(Collected data entries)
——————

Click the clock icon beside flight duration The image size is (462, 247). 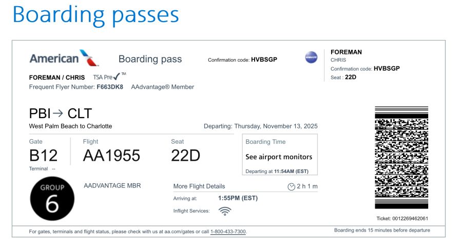(x=291, y=186)
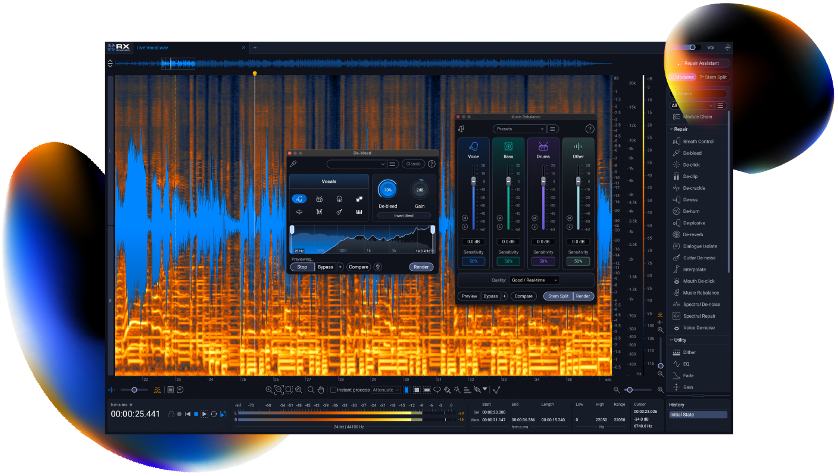838x476 pixels.
Task: Select the lasso selection tool
Action: click(437, 390)
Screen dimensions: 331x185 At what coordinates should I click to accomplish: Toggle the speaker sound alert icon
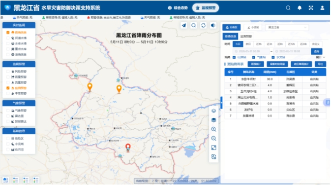[x=213, y=25]
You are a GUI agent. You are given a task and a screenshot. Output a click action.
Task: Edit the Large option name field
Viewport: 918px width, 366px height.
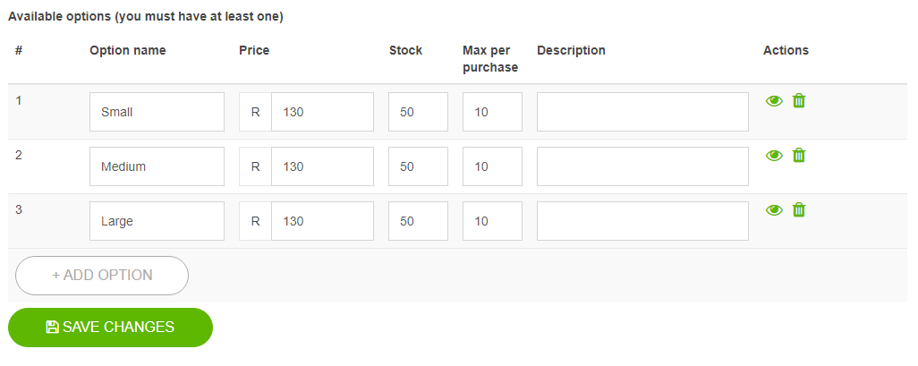coord(157,221)
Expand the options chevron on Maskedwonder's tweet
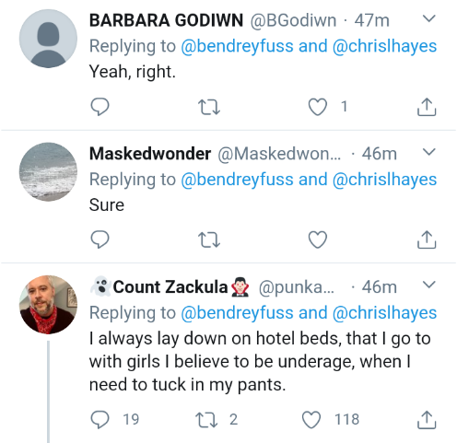The image size is (457, 443). [x=429, y=152]
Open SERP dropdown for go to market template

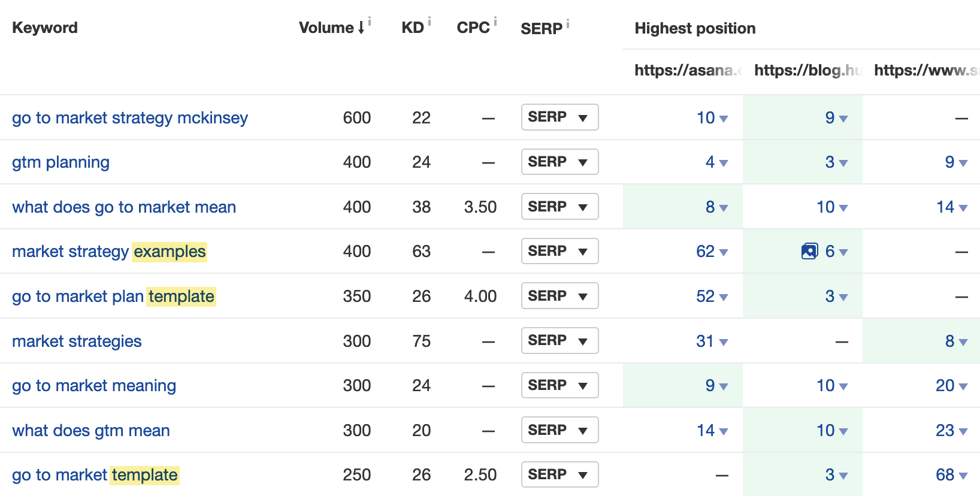tap(559, 474)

——————

### DIRECTIONS
Skip every picture. Repeat word for word the lines from the line holding "You are a GUI" through the end of the entries above.

### SOLUTION TO THIS TASK
You are a GUI agent. You are given a task and a screenshot. Output a click action.
Task: Edit the Large option name field
Viewport: 918px width, 366px height.
coord(157,221)
Expand the options chevron on Maskedwonder's tweet
The image size is (457, 443). [x=429, y=152]
Open SERP dropdown for go to market template

tap(559, 474)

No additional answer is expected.